C'est Walt Disney dans tes gènes, réveille-toi !



























Ceux qui du moins prétendent s'opposer à l'horreur de cette culture, jouent un rôle complémentaire dans ce même jeu. Nous délions morale et stratégie comme le font sûrement ceux qui sont au pouvoir. Nous portons une stratégie et des tactiques sans les considérer avec la morale. Nous portons la morale sans nous considérer avec une stratégie et des tactiques efficientes.27 Comme toujours, c'est un jeu qui convient à tous ceux qui le jouent. Nous obtenons tous ce qu'on veut obtenir ( ou ce qu'on nous a culturellement induit comme tel). Ceux qui sont au pouvoir étendent leur contrôle. On doit se sentir moral. Tous les joueurs vont récolter les récompenses matérielles pour avoir joué à ce jeu. Et bien sûr les humains sauvages et le monde sauvage sont tous menacés d'extinction.
Nous les membres de cette opposition trop loyale, nous passons souvent bien plus de temps à parler morale que nous le faisons à parler stratégie ou tactiques (ou voire même c'est interdit, et là on aurait accompli quelque chose).
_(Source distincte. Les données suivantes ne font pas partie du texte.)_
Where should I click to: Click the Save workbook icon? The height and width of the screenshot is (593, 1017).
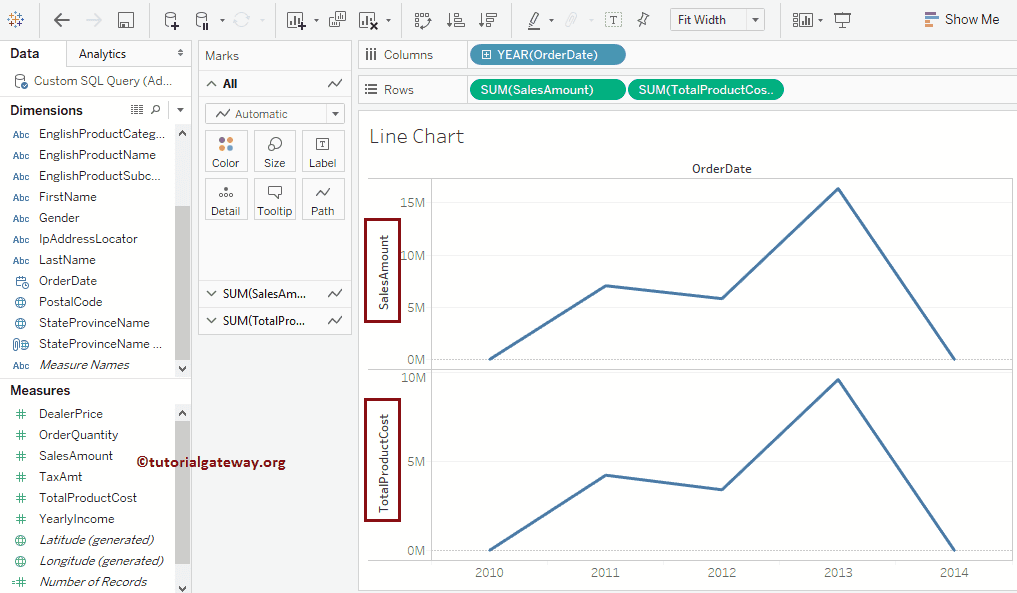pyautogui.click(x=126, y=20)
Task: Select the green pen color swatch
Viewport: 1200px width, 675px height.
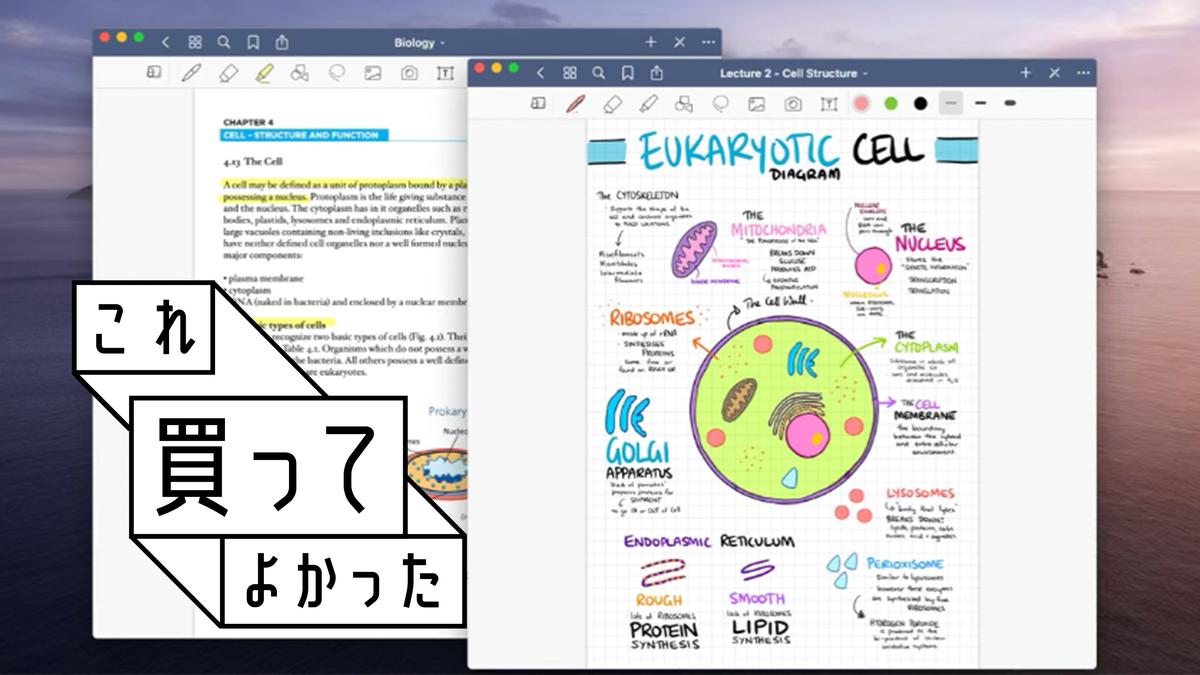Action: (x=890, y=103)
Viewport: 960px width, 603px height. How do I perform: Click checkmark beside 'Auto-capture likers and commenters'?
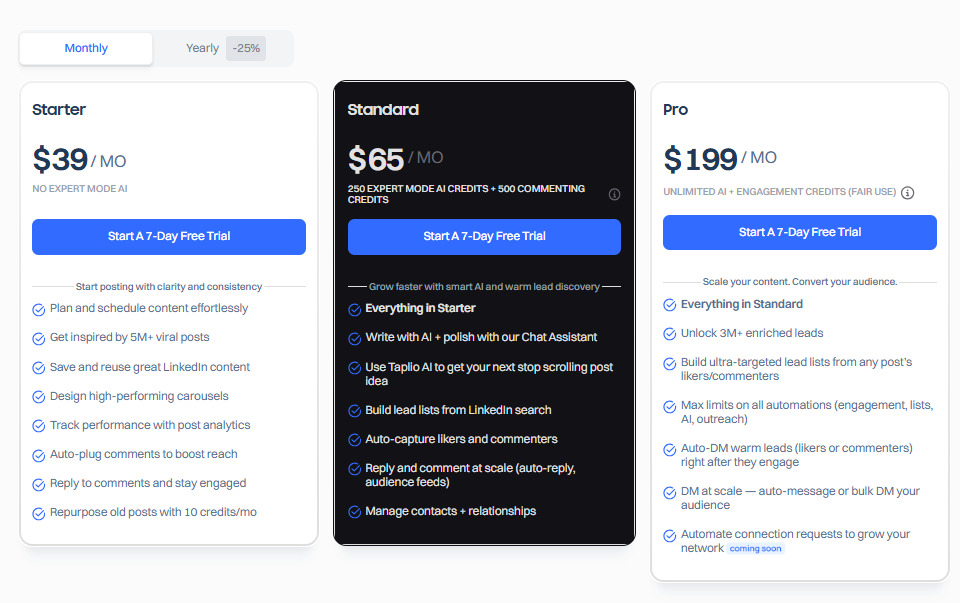click(355, 440)
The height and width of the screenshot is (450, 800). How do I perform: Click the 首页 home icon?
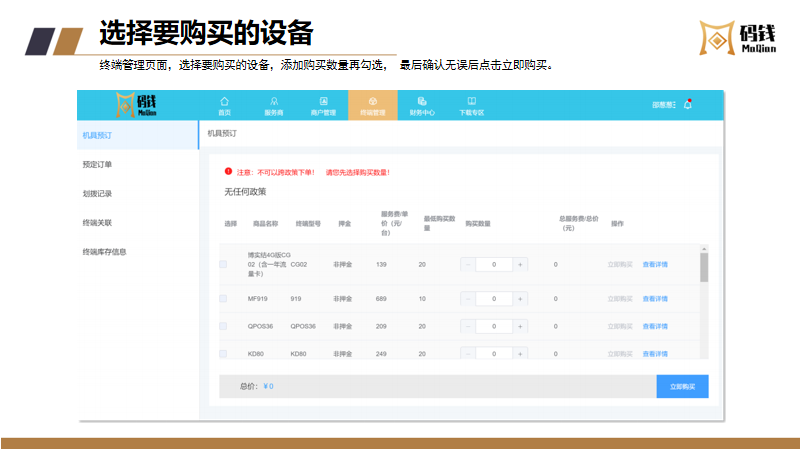pos(224,101)
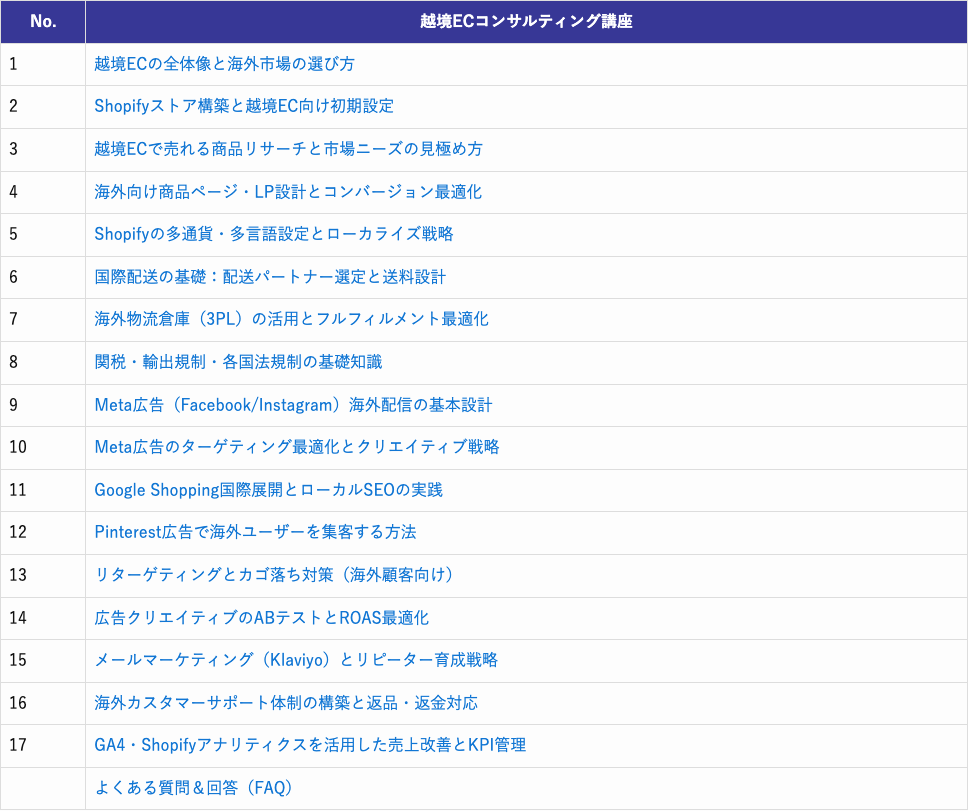This screenshot has height=811, width=968.
Task: Click the GA4・Shopifyアナリティクス lesson link
Action: pyautogui.click(x=310, y=746)
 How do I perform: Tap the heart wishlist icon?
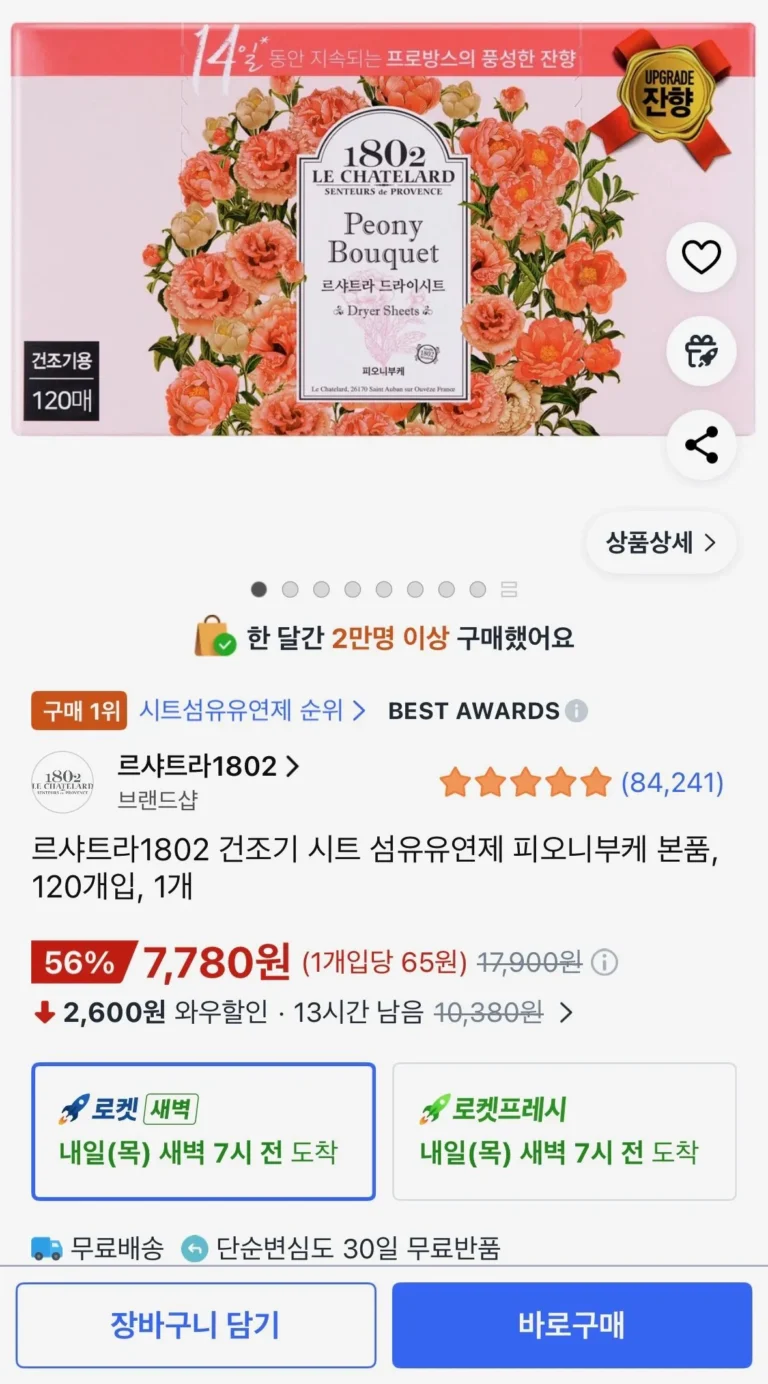coord(701,257)
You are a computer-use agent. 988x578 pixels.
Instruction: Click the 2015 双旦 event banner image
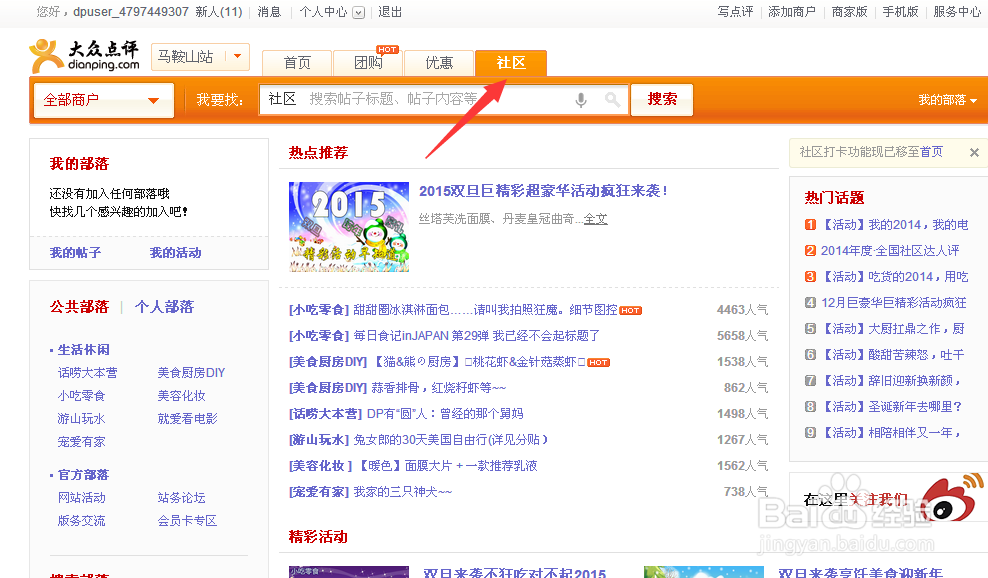point(348,226)
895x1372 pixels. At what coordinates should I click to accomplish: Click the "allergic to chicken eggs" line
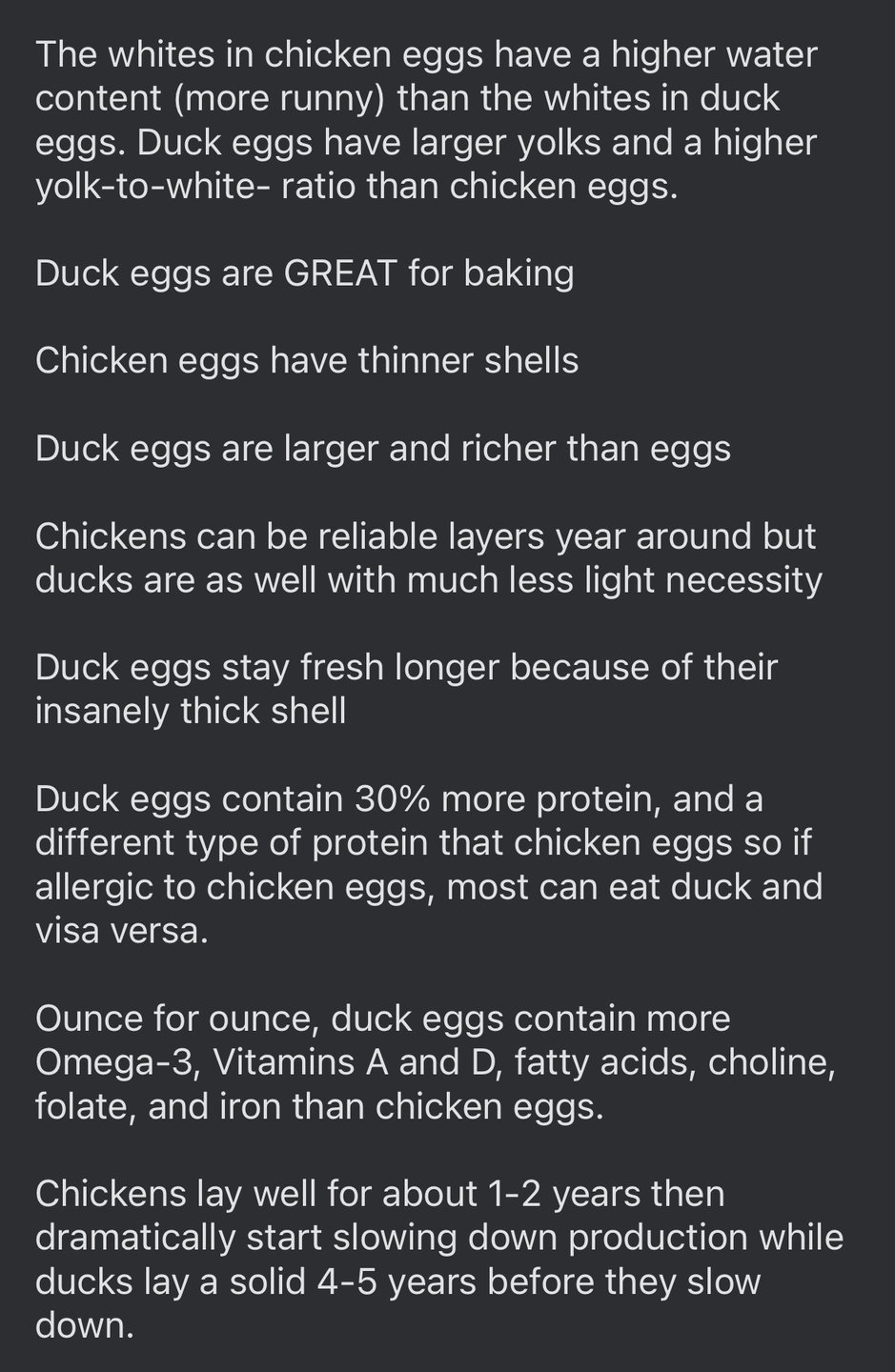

Plus précisément, quand nous parlons stratégie ou tactiques, 9 fois sur 10 ( ou pour être plus réaliste 999 fois sur 1000)  nous n'avons pas besoin de parler morale parce que nous avons directement intégré le prémisse 4 de ce livre et que la possibilité de l'enfreindre dans des circonstances ou d'autres, est entièrement incompréhensible. Notre morale est devenue morale®, définie, conçue et préemballée pour nous par ceux qui sont en train de tuer la planète. Et nos stratégie ou tactiques sont devenues stratégie® et tactiques®, également définies, conçues et préemballées pour nous par ceux qui sont en train de nous tuer. Définies, conçues et prévues pour être inefficaces.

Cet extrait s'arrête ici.